▸ **Short task**:
Tally the lines below that contain the string "what", treating uppercase and lowercase as different, and give only the number.

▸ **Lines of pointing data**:

◆ ◆ ◆ ◆ ◆ ◆ ◆

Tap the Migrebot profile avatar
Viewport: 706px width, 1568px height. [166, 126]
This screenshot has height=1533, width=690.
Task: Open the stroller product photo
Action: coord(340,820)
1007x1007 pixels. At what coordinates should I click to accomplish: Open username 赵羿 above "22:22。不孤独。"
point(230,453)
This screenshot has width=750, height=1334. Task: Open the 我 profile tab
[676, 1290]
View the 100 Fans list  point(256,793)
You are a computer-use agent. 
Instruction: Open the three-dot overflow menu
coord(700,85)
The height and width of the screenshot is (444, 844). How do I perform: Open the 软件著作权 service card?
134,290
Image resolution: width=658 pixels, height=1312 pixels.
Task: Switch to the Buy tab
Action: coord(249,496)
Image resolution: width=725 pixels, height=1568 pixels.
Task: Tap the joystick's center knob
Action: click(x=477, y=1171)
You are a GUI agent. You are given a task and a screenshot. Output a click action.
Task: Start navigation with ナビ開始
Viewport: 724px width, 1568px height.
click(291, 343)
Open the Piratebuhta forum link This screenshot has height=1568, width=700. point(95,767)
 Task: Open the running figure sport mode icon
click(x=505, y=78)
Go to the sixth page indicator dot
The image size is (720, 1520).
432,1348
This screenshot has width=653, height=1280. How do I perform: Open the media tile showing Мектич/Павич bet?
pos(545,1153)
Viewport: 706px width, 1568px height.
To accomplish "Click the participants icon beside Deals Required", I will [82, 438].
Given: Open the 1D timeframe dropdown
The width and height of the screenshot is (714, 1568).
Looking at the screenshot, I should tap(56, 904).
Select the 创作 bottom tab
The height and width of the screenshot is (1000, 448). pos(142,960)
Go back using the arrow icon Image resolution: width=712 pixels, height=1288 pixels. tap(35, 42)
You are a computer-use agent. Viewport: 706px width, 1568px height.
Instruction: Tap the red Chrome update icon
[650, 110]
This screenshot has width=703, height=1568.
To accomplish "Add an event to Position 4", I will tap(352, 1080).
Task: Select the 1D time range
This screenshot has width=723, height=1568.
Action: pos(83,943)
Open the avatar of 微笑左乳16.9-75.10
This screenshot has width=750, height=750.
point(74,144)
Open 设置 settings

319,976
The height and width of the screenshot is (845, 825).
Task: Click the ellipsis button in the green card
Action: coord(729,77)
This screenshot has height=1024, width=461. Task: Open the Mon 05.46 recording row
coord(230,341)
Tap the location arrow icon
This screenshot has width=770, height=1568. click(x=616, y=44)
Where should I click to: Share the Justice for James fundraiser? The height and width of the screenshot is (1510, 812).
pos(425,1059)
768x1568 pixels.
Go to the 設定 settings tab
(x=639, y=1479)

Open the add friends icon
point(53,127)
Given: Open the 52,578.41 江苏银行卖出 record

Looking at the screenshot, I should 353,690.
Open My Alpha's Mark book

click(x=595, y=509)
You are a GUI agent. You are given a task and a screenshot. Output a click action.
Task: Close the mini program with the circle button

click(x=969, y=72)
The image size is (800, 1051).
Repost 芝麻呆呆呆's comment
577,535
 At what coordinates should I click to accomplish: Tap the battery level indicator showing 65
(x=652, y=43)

◆ ◆ ◆ ◆ ◆ ◆ ◆

▸ **Solution to the problem**:
2